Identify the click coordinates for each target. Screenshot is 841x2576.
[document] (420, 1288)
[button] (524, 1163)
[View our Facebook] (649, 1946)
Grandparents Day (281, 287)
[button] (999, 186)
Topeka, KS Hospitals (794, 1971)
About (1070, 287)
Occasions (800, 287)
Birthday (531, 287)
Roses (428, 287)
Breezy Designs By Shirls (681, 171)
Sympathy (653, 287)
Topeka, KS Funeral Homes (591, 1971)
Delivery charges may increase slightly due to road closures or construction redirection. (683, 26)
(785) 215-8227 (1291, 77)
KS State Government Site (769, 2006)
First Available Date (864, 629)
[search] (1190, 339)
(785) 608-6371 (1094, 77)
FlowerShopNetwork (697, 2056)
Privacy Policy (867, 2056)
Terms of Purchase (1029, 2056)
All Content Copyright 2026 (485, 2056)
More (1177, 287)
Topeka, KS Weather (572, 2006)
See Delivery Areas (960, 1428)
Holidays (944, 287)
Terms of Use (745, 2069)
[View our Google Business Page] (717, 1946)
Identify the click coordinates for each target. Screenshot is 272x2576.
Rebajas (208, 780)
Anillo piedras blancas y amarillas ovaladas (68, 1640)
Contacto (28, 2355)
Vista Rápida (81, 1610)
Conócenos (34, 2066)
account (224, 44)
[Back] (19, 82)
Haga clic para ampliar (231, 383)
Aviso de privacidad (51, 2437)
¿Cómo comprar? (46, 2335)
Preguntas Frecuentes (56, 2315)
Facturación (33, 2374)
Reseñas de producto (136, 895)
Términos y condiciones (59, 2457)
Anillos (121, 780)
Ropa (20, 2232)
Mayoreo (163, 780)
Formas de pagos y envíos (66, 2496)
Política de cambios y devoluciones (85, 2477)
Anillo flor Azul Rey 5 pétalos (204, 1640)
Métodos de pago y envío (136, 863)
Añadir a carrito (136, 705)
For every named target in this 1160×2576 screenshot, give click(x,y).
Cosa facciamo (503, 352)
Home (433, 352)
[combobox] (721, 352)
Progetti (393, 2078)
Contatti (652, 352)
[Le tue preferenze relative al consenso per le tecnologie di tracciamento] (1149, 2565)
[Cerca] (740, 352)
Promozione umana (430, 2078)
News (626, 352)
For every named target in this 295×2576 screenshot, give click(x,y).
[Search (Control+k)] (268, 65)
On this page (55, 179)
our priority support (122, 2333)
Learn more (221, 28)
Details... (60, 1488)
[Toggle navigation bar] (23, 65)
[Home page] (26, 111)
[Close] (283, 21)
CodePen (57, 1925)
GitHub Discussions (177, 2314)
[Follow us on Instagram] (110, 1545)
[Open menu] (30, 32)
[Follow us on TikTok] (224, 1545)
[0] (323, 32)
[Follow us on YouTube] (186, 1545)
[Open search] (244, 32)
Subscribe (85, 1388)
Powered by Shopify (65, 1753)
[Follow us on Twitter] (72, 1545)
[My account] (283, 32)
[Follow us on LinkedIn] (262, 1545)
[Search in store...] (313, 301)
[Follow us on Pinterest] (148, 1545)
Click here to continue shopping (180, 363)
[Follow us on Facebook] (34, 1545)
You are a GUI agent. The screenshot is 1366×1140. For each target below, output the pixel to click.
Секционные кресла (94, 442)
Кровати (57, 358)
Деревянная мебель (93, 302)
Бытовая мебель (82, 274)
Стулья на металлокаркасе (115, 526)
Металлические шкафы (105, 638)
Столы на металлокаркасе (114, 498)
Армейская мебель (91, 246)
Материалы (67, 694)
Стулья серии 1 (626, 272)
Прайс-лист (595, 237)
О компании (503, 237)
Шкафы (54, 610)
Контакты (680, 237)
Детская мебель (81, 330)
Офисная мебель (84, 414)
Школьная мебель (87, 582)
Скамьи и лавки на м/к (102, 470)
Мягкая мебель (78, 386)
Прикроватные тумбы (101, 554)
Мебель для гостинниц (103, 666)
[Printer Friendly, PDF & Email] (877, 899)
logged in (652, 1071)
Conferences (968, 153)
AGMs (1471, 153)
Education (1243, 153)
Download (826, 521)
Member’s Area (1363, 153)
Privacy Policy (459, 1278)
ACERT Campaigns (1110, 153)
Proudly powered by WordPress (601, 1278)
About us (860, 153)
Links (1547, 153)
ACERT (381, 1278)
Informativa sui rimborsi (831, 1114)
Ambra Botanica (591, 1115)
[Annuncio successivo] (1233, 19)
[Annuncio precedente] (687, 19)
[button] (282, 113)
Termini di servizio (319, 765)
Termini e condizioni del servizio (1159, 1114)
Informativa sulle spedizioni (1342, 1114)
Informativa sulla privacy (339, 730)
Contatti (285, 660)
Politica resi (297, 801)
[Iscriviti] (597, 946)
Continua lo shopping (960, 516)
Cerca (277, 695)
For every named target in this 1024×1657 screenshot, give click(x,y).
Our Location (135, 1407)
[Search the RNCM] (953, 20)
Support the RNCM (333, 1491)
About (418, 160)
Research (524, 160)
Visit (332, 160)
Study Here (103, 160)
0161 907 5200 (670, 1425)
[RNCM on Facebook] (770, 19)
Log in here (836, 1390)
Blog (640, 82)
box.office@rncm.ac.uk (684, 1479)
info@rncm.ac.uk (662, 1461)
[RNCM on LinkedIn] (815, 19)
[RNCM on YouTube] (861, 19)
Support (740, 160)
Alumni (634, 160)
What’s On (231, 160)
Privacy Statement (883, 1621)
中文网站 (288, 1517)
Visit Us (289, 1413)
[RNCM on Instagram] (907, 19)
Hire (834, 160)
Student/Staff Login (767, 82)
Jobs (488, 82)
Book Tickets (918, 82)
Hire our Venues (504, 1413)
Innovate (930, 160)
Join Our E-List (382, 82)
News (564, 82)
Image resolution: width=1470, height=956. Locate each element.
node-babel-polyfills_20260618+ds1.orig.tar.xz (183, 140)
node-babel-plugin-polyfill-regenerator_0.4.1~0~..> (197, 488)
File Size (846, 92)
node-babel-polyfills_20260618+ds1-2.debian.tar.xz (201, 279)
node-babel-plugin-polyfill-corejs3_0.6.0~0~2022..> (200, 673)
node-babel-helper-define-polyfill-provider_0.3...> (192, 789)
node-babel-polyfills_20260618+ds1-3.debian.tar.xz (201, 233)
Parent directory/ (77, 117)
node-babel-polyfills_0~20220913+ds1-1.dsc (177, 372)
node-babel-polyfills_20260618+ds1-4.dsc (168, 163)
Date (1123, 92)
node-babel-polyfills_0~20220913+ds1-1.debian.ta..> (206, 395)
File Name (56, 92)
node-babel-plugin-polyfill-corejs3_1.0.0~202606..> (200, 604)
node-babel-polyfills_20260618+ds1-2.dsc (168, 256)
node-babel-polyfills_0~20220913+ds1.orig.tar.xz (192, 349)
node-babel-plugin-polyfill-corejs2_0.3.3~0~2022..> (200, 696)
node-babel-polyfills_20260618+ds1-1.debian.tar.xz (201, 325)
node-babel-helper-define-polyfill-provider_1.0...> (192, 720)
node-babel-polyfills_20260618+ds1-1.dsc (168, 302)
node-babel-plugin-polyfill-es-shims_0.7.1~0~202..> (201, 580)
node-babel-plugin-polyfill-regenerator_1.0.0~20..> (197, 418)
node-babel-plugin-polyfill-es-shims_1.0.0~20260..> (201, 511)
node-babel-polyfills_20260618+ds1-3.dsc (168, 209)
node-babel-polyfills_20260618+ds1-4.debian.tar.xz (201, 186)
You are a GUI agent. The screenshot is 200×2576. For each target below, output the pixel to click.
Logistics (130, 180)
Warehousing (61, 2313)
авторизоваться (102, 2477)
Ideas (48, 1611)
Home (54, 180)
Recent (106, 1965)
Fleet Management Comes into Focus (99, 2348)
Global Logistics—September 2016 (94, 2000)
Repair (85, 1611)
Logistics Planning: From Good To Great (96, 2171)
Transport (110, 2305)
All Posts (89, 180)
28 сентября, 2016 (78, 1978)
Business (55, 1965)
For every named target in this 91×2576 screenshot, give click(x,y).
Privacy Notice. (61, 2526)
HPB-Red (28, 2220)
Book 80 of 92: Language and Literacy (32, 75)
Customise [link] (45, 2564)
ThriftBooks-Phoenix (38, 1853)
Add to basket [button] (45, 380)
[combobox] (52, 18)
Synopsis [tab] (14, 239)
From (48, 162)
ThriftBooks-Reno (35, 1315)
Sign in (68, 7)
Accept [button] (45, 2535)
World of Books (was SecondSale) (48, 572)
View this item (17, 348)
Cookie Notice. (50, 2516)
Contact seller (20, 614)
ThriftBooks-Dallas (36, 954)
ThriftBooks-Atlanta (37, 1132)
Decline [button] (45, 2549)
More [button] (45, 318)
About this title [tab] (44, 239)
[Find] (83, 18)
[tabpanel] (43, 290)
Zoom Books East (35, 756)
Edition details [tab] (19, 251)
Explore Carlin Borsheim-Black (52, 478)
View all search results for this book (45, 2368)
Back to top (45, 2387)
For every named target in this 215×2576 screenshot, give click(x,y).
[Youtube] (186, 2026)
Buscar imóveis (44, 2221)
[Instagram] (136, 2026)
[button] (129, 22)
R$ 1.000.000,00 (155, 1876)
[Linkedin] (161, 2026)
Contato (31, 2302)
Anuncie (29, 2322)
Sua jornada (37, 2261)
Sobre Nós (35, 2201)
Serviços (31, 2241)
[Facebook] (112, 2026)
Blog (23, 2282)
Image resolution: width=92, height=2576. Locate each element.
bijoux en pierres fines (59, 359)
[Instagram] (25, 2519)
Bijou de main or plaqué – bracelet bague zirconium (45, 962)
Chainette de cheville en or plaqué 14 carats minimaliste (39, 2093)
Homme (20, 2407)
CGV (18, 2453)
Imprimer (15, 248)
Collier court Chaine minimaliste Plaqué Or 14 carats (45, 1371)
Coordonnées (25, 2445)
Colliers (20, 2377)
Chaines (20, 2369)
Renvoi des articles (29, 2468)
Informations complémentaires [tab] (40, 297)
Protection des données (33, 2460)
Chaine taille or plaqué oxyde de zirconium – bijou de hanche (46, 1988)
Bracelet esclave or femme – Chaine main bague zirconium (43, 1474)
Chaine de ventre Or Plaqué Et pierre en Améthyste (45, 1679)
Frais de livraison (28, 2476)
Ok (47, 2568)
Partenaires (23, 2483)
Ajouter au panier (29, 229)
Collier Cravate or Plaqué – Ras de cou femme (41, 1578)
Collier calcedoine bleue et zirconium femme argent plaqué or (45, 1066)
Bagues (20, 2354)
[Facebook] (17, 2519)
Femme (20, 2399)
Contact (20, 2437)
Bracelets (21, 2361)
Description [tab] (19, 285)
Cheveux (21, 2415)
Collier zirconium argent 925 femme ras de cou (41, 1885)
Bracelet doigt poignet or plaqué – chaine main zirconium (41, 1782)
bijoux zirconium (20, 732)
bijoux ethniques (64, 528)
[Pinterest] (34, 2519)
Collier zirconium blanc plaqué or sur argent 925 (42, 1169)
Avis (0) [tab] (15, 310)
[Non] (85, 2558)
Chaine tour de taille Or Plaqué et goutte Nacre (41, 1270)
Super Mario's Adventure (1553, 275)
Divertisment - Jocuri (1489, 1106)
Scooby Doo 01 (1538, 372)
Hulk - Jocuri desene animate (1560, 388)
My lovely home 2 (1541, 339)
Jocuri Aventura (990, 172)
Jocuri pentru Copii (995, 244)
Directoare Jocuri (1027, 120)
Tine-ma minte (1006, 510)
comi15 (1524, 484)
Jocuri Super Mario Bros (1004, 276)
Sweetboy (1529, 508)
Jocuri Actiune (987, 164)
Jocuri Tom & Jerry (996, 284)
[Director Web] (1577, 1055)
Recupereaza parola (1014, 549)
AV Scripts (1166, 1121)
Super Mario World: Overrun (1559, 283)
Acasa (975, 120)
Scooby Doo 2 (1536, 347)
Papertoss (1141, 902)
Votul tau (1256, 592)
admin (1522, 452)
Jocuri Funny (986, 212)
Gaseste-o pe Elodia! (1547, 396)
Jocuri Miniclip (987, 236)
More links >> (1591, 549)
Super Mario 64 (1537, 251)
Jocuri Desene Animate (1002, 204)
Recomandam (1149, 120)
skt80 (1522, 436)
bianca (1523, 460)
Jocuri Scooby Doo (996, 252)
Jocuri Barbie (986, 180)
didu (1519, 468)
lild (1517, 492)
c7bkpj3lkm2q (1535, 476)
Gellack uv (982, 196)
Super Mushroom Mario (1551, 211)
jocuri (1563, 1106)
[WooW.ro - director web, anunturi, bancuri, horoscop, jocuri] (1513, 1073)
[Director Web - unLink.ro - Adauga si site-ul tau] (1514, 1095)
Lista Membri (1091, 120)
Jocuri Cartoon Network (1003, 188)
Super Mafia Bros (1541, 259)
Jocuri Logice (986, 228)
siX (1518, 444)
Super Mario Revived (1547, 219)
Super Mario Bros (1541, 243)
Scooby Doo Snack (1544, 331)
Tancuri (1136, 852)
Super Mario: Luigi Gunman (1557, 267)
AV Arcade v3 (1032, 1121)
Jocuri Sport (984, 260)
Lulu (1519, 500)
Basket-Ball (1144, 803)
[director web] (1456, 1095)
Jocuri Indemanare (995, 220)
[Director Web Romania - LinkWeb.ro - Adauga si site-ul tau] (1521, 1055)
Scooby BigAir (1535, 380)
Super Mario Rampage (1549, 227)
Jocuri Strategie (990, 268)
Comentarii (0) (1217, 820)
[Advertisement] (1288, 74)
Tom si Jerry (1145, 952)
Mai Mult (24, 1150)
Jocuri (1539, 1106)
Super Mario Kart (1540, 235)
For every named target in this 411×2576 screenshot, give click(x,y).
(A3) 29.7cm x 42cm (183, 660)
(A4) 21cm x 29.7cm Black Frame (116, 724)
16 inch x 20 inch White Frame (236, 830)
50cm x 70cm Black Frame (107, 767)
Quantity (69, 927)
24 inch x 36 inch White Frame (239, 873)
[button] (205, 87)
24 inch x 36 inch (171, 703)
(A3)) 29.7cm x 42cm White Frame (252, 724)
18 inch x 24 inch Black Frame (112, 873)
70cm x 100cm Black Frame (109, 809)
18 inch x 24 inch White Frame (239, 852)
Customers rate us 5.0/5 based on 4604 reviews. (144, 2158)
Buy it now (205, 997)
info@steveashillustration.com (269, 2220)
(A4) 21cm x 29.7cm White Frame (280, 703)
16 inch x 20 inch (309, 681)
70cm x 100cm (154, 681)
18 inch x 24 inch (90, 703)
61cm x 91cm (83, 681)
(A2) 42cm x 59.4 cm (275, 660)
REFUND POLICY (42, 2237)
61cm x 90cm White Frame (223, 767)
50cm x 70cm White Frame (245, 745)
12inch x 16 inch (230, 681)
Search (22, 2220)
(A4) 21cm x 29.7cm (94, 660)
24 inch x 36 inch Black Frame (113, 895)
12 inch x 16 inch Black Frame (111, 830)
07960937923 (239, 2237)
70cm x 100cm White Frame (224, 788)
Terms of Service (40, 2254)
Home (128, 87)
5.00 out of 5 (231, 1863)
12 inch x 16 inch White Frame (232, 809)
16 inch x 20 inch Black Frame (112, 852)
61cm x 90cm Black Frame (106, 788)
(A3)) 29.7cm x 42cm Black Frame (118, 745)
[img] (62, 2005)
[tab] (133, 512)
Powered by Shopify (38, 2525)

■ ■ ■

*Brief*:
Transcribe the records above from the line holding "bijoux zirconium (20, 732)" down to the line holding "Scooby Doo 01 (1538, 372)", inclusive, without adding anything.

*Result of the task*:
bijoux zirconium (20, 732)
bijoux ethniques (64, 528)
[Pinterest] (34, 2519)
Collier zirconium blanc plaqué or sur argent 925 (42, 1169)
Avis (0) [tab] (15, 310)
[Non] (85, 2558)
Chaine tour de taille Or Plaqué et goutte Nacre (41, 1270)
Super Mario's Adventure (1553, 275)
Divertisment - Jocuri (1489, 1106)
Scooby Doo 01 (1538, 372)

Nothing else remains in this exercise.